ジブリのない夏
ジブリが版権管理会社になってしまった。もうアニメーション制作はおこなわないということだ。
「ジブリのない夏が、やって来る」
「え? マジ?」
マジ? で片づけられる友人が羨ましい。ジブリの新作が観られない夏は、夏じゃない。もちろん、過去作品はTVで放送されるだろう。「金曜ロードショー」あたりで。しかし、観たいのは過去の栄華極めし駿ワールドではなく、これからを築く若き才能の萌芽なんだ。新しい、まだ誰も観たことのないジブリなんだ。
「おれ、ジブリを復活させるよ。アニメ制作会社としての、ジブリを」
「どやって? うわッ」
友人がソフトクリームを食べ損なう。他人の将来設計より目先のスイーツが大事なんだ。これが、現代の薄い繋がり=友人。

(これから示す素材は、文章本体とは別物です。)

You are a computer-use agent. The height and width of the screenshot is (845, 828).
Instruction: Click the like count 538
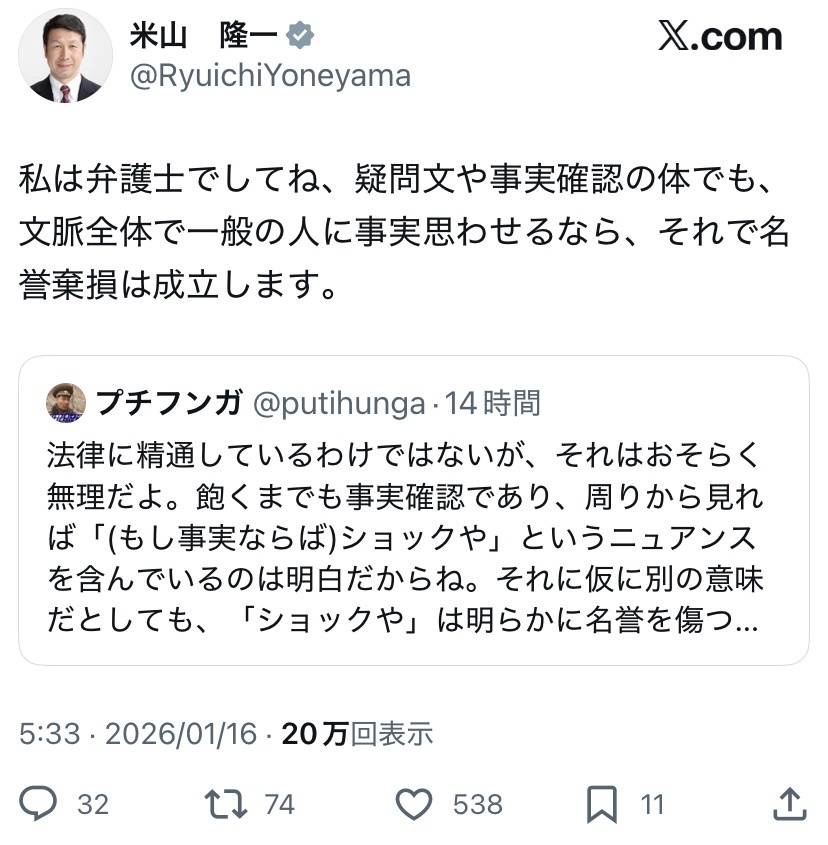pyautogui.click(x=477, y=803)
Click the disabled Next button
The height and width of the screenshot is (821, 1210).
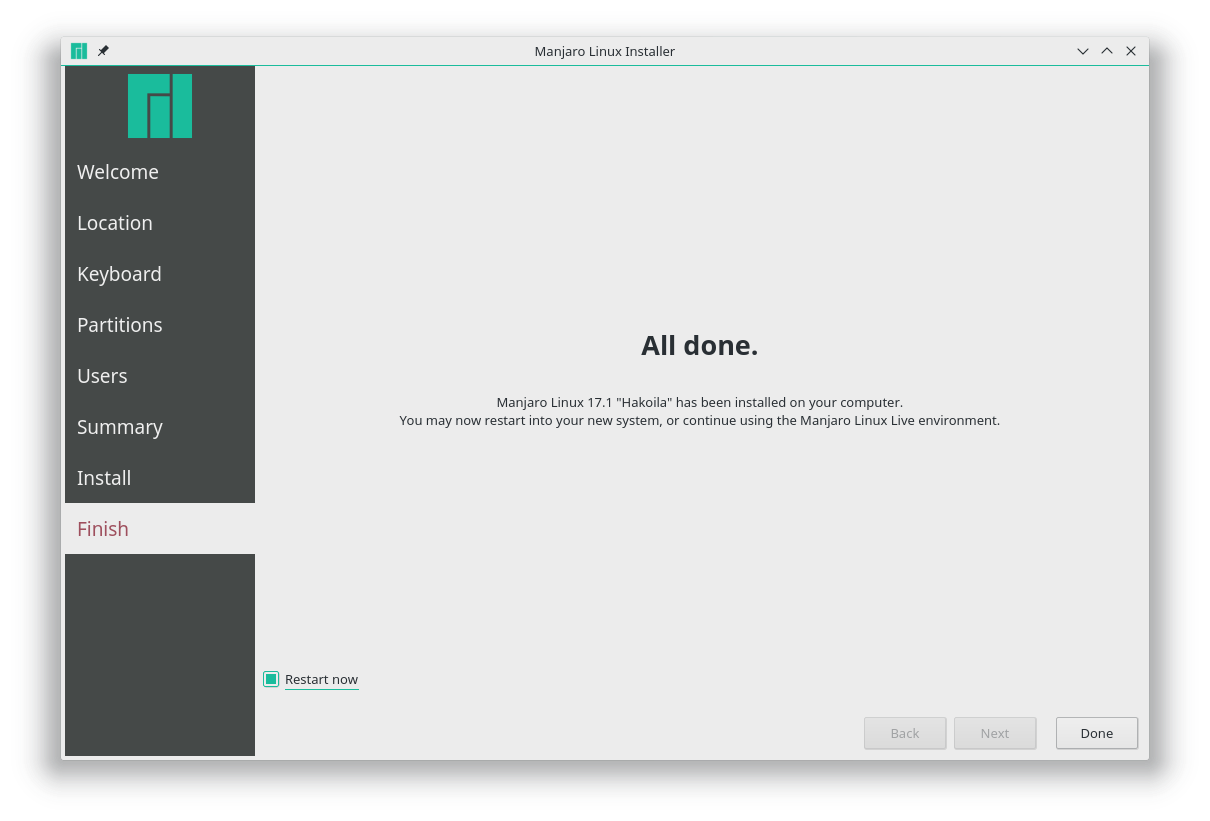995,733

「お前、一回『シビルウォー/キャプテンアメリカ』観てこいよ」
「何で? おもしろいん?」
「友情が何たるか、学びなおしてこいって言ってんの」
「それなら『千と千尋の神隠し』観るわ」
二の句が継げなかった。ジブリファンとして、おれは推奨作品のチョイスミスを犯した。
「ごめん、今の聞かなかったことにしてくれる?」
「え? ごめん、もうLineで『ジブリジブリうるせえヤツが俺にすすめたのマーベル作品やったわ ワロスwwww』って広めっちゃったわ」
「、、、」
「恥ずい?」
「うわぁぁぁああああん(泣)」
おれは、ゲラゲラ笑う友人を背に、駆けだした。さながら、屋上から跳び立った紺野真琴のように、、、って、コレは時をかける少女か。
「ジブリ、フォーエバーァァァアアア!!!」
おれの慟哭は、むなしく響き渡った。ジブリのない夏は、来るべくして来たのかもしれない。